Tracing Linux: Fast, Compatible, Complete

Christopher Arges
Engineering Manager

Protecting mission-critical Linux machines is essential for any business. Sophisticated cyberattacks can start from a low-value target machine and pivot into a high-value database server filled with sensitive information. So where do you start? You can harden your systems, audit millions of lines of code downloaded from the internet and hope there are no vulnerabilities, or even wrap all your programs in tin foil. But, this isn't enough. You still need an audit trail to detect if there have been any breaches or things you've missed. This creates a deluge of so much data that monitoring becomes unmanageable.

In order to respond to threats in real-time and separate the signal from noise, we need a program that can extract the right data from your Linux servers. Such a program needs to be:

FAST - Tracing should leave minimal footprint and not affect other software running on the machine,

COMPATIBLE - Tracing must support users on a wide variety of platforms from the older LTS releases to the latest; and

COMPLETE - Tracing should pick the relevant system calls and audit events that provide security context.

Once we build this tracing software, how do we use all this data? This rich data enables an inescapable detection when a malicious hacker plants a script on the machine, or someone uses a well known privilege escalation technique.

This post describes the various approaches to tracing Linux and the pros and cons of each. It also highlights how we at Confluera, make monitoring our Linux systems fast, compatible, and complete within our Autonomous Detection & Response platform.

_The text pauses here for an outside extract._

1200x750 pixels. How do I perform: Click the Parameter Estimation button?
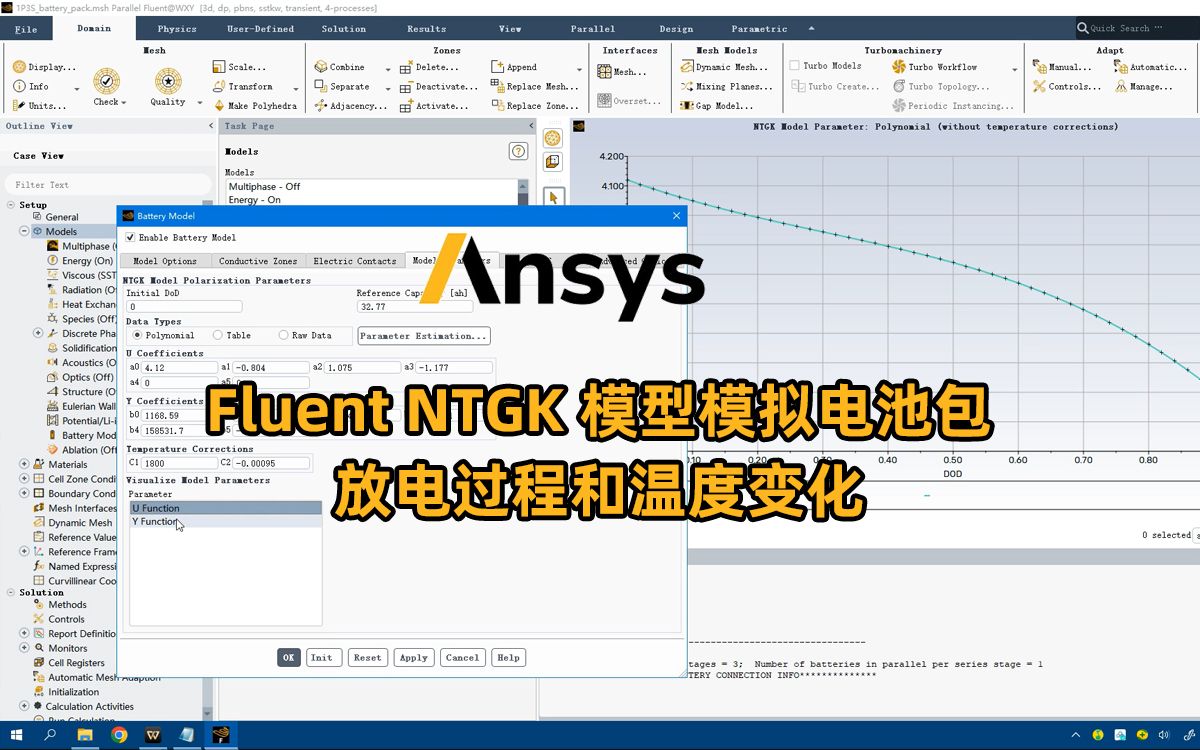tap(424, 335)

Tracing for Security Context

Tracing can be used for many purposes such as debugging, performance testing, auditing, and threat detection and response. In order to achieve the right level of tracing we need to ingest events from various sources from syscalls to audit events.

For any user program to modify a file, execute a program, or become a privileged user, the program must talk to the operating system. In Linux, this happens during a system call (a.k.a. syscall). Thus, the syscall is a natural place to monitor changes in system state to uncover any security context. The downside of tracing syscalls is the vast volumes of events and the argument parsing required that may contain the pointers to the context. Dereferencing these pointers often requires additional lookups inside the kernel.

So, how do we track higher level events such as users logging into a system or adding and removing users? Linux audit framework tracks security events that may not be easily connected via syscalls. However, these events are sent via a string and don't always have the complete context needed. Thus some work to parse and contextualize these events is unavoidable. To make this useful to many users, a solution needs to be compatible with multiple versions of Linux. Tracing technologies have advanced throughout the years, but many users are still stuck with Long Term Support (LTS) releases and may not have the latest and greatest code. Therefore any solution needs to also consider compatibility.

What tools already exist on a Linux system to get this information? Let's look at some userspace approaches and the issues with using them at scale.

Userspace Approaches

Userspace approaches to Linux tracing exist in many varieties. Each of them utilizes different kernel technologies to produce tracing events. Examples of such programs are: strace, which utilize ptrace to hook into processes, perf which can use tracepoints and kprobes, auditd which uses the linux audit subsystem, and even seccomp actions which allows logging callbacks.

In order to completely trace a Linux system for security events, we need to be extremely flexible. System calls, critical kernel functions, and audit events need to all be considered. Existing userspace tools are not comprehensive and only focus on a narrow set of events. In addition performance is paramount and because of the deluge of syscalls, being able to contextually filter events becomes a necessity. Tools that rely on per-process instrumentation like strace and seccomp are very unwieldy as every process must be modified. System call parameters may be just memory addresses or additional context about files such as inode numbers may require auxiliary lookups. This is why a better approach is to evaluate kernel-space approaches to tracing and use them to compose a more complete and performant solution.

Kernel Space Approaches

Using a kernel-space technology to produce tracing allows us to have more complete information and even filter the events contextually.

Tracepoints

Linux kernel tracepoints allow for a tracepoint to be embedded in many critical kernel functions. Loadable kernel modules can execute custom code upon hitting a tracepoint, making them very effective. An advantage of tracepoints is they are defined in the code rather than hooking into a function name. This is crucial because function names change between kernel versions as well as parameters. Tracepoints can also be used for events like processes being rescheduled or kernel modules being loaded. Hooks for syscall enter and exit were introduced in v2.6.32 giving Tracepoints a long and solid history. In addition various user and kernel technologies rely on tracepoints to get tracing information such as perf, ftrace and eBPF.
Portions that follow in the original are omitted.